Copy each line of the records below that mentions the word "will".

Task material Start Marker

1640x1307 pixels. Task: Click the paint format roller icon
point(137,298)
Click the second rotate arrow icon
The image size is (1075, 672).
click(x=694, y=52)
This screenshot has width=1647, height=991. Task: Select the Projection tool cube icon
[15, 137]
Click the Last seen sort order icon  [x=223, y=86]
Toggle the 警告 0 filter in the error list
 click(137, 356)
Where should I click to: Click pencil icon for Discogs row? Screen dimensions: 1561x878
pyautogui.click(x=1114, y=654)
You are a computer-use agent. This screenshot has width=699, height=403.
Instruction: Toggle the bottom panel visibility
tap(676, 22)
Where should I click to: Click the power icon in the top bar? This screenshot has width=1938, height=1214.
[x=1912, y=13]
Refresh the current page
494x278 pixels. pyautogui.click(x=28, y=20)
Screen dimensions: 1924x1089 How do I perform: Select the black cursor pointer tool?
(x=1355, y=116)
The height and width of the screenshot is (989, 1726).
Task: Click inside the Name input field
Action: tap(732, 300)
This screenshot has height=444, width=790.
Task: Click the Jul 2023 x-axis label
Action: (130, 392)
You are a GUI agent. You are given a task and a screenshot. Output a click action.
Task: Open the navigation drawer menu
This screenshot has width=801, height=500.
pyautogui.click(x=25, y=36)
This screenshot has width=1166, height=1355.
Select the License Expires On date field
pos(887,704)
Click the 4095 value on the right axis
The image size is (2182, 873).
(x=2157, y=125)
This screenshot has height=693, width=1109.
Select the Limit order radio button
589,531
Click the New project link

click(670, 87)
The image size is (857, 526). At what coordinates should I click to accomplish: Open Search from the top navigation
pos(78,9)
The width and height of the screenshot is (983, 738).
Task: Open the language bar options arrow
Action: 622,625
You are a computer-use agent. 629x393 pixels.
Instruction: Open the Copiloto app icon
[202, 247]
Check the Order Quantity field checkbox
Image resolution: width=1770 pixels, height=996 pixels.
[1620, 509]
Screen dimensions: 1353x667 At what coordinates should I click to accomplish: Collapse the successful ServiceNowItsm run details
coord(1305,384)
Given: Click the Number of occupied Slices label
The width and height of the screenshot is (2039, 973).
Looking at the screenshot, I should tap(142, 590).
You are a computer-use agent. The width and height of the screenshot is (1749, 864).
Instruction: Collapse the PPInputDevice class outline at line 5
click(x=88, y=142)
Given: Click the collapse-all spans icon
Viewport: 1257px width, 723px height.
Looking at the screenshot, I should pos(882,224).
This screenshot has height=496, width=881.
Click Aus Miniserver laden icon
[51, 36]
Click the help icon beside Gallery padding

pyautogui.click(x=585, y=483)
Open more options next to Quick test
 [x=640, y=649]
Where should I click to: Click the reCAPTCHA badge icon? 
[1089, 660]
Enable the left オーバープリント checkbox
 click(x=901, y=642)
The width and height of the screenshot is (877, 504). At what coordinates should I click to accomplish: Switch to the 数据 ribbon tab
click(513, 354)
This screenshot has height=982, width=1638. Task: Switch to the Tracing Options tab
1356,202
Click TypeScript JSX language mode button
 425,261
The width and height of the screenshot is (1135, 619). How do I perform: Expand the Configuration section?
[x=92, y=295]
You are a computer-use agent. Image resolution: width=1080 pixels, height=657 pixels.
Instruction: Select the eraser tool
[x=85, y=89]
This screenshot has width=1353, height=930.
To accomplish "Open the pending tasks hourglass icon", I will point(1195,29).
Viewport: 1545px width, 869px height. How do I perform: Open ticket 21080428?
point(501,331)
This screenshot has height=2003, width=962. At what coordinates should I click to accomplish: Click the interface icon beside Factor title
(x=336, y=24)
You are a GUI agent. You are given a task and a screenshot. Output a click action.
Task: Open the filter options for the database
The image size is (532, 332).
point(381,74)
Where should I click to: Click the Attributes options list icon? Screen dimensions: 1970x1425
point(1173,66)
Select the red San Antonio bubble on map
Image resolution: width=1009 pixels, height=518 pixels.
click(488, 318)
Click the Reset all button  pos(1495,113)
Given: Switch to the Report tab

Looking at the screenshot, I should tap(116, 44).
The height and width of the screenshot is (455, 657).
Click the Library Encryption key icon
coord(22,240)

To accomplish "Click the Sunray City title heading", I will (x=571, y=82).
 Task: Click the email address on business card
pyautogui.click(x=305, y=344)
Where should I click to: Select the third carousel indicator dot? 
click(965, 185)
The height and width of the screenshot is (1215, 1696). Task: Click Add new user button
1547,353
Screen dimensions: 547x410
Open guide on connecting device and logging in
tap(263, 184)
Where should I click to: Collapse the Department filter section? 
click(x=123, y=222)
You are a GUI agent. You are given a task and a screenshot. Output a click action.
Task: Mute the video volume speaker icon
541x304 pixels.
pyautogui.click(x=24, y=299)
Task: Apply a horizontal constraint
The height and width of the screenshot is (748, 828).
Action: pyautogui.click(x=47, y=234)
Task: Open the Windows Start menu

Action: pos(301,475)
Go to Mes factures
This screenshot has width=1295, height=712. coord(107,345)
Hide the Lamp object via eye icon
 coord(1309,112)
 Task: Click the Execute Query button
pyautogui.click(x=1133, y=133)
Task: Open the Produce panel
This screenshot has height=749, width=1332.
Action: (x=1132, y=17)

Task material End Marker

* Solution for this task
To accomplish "Open the pending tasks hourglass icon", I will point(1195,29).
To accomplish "Click the Sunray City title heading", I will (x=571, y=82).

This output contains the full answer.